MobileCrunch cites a study by Red Orbit which in turn notes that the "UK mobile network market has taken its first fully fledged steps towards the ad funded model." A few thoughts from yours truly:
Of COURSE mobile content will be mostly ad supported - eventually. We're just not quite there yet.
I've seen a bunch of studies on the mobile space recently that conclude that consumers would be happy to accept ads if they were relevant. Years ago there were similar studies used to espouse the benefits of behavioral targeting - I even sponsored one with Ponemon and Revenue Science. The trouble with these types of studies is they simploy ask consumers whether they'd like ads that are of interest to them. What right minded person WOULDN'T want to receive something that is of interest to them?
Many of the obstacles to moving towards ad supported content today lay with the carriers, who do not culturally understand the advertising business. (At least not the U.S. carriers.) For example, the carriers tend to view the concept of ad supported in very black and white terms. Advertising is NOT inherently good or inherently bad. Advertising can provide a GREAT consumer experience - or a HORRIBLE one.
Apple iTunes tears down the (DRM) wall, but ads a very long string
This story came from the Digital Music News. Apparently, all those shiny new DRM-free files people are downloading form iTunes still come with strings attached - invisible strings that can potentially be used to keep track of purchases who might transfer the files to third parties.
"As users began experimenting with the premium, DRM-free downloads from EMI artists on Wednesday, an interesting discovery soon surfaced. The unprotected, higher-quality files may lack digital locks-and-keys, but they contain information identifying the purchaser. Specifically, the username and related email address are embedded into the file, and it remains unclear whether the information can easily be wiped away. "
Now, I'm going to leave aside the DRM issue for a moment - although it's somewhat disengenuous for Apple to claim that they've torn down the DRM walls while leaving open the possibility of keeping tabs on file sharing.
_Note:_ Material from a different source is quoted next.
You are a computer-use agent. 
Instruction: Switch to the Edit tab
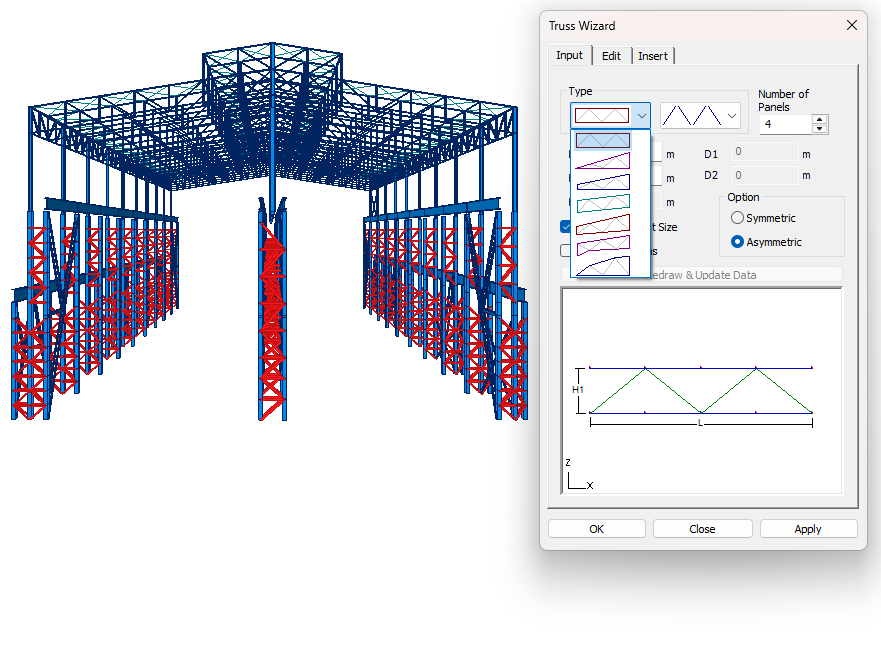(x=611, y=56)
The LARGER issue here might be the impact on User privacy. If I purchase DRM-free music on iTunes, Apple embeds my email address and User name into that file. However, they don't disclose this anywhere in their privacy statement. In fact their privacy statement vows to protect the personal information provided to them. "Apple takes precautions — including administrative, technical, and physical measures — to safeguard your personal information against loss, theft, and misuse, as well as unauthorized access, disclosure, alteration, and destruction." If I don't know that my personal information is being embedded into their files, then I don't necessarily know that by accidentally transferring that information to someone else, I may be inadvertently compromising my personal information.
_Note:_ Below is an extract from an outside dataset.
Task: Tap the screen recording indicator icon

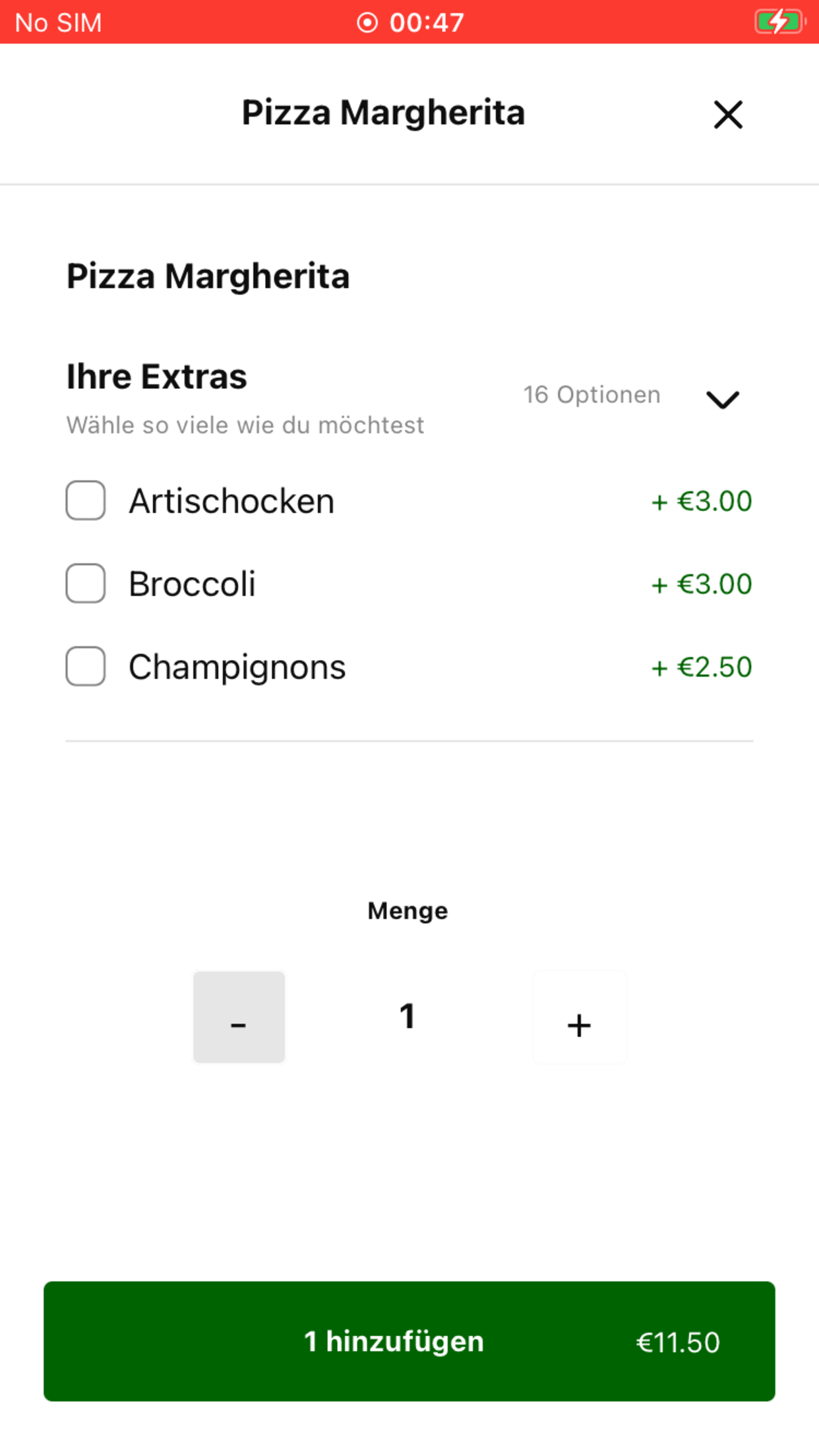Action: pyautogui.click(x=367, y=22)
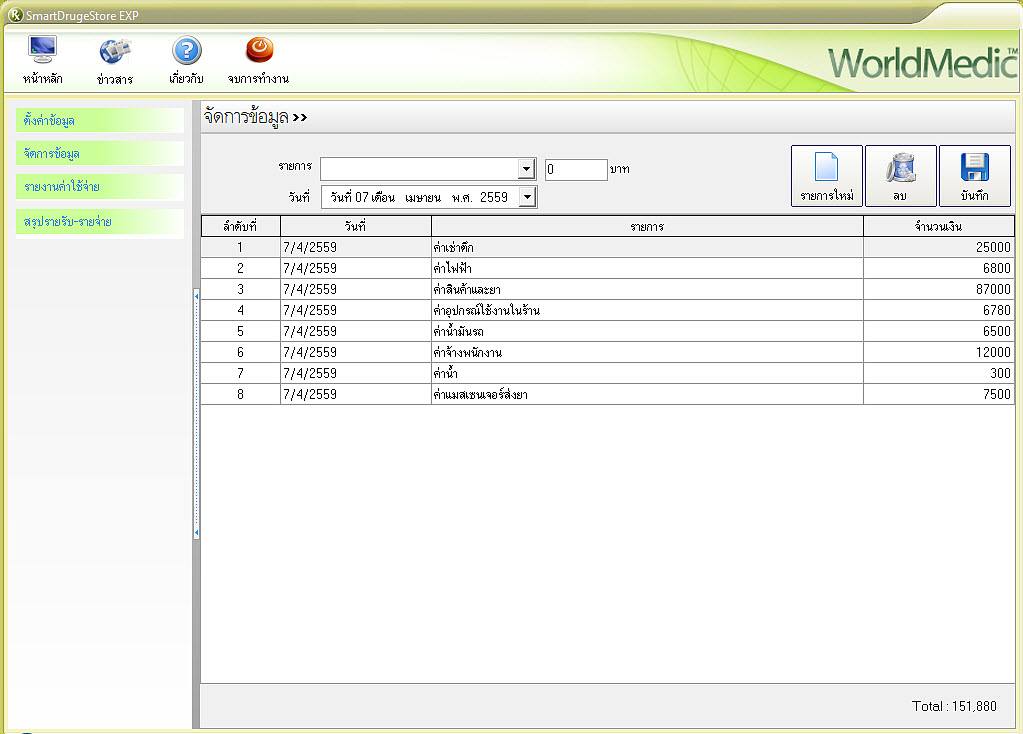
Task: Click the amount input field before บาท
Action: pos(575,170)
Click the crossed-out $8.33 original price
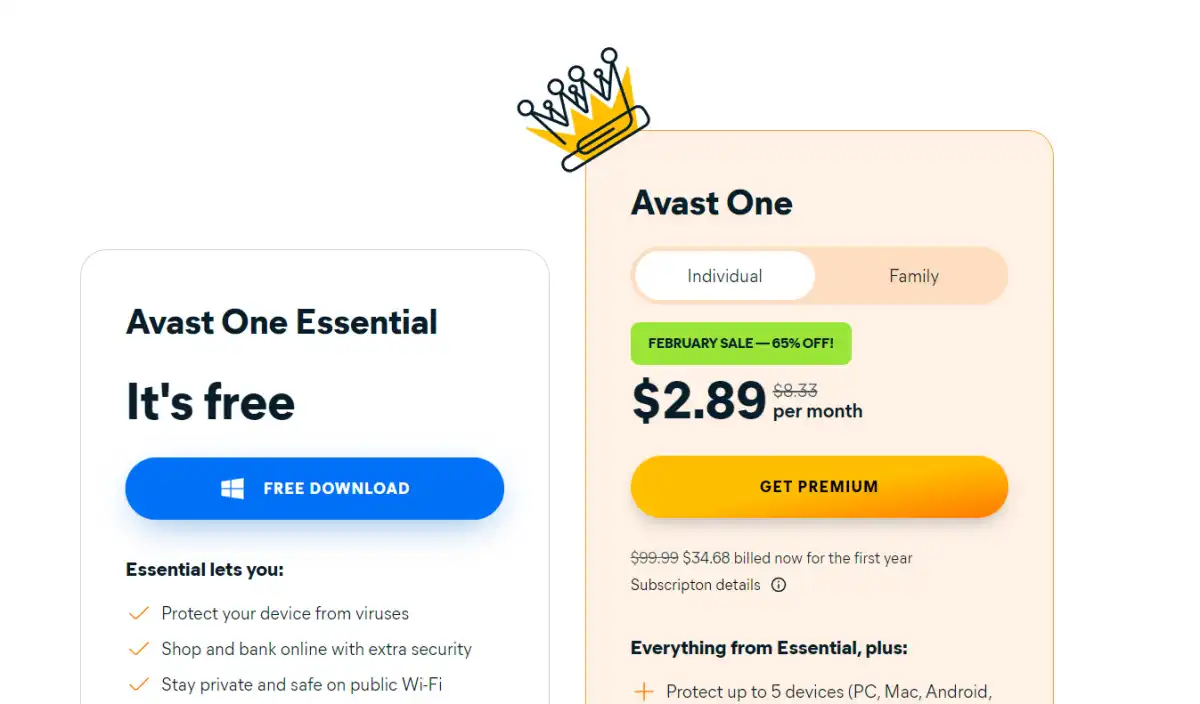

Does that rise to the level of being false and deceptive? I dunno - maybe someone should as the FTC. Either way, it strikes me as bad policy. If you're Apple, and you're collecting personal information, and storing it in a place where consumers are not likely to know its being stored, you have a responsibility tell consumers so they can take appropriate safeguards.
This comes from O'Reilly's discussion of Where 2.0. fatdoor is "is a Community Network that allows you to get to know your neighbors."
I agree that this service is potentially a bit disconcerting. I signed up using postal addresses in NYC and San Francisco, but fatdoor does not currently operate in either of those areas. Until they are up and running in my hood, I have no idea how they protect User privacy.
One potential byproduct of fatdoor and similar apps is that it organizes the data licensed from InfoUSA in such a way that makes that data much more digestible.
How does one opt-out from being listed on fatdoor? Do I need to go to InfoUSA or fatdoor? What if I don't know that either either company exists?
Yesterday the NY Times discusses the FTC's preliminary investigation into Google's proposed purchase of DoubleClick.
I don't see this investigation going anywhere. Whether there is an antitrust issue will hinge on the definition of the relevant market. If the relevant market is the ONLINE advertising market, then I think the merger may be in trouble. However, if its defined as the advertising market, (as I believe it will be) then this deal has little risk of not moving forward.
Having said that, the level of consolidation in the online advertising space has been nothing short of amazing. For the sake of comparison, think about how long it took the U.S. auto industry to consolidate into the three major U.S. automakers.
If the 2008 election ushers a Democrat into the White House, (fingers crossed) we'll likely have a significantly more active FTC on issues of privacy. Until then, we're looking at more Laissez-faire.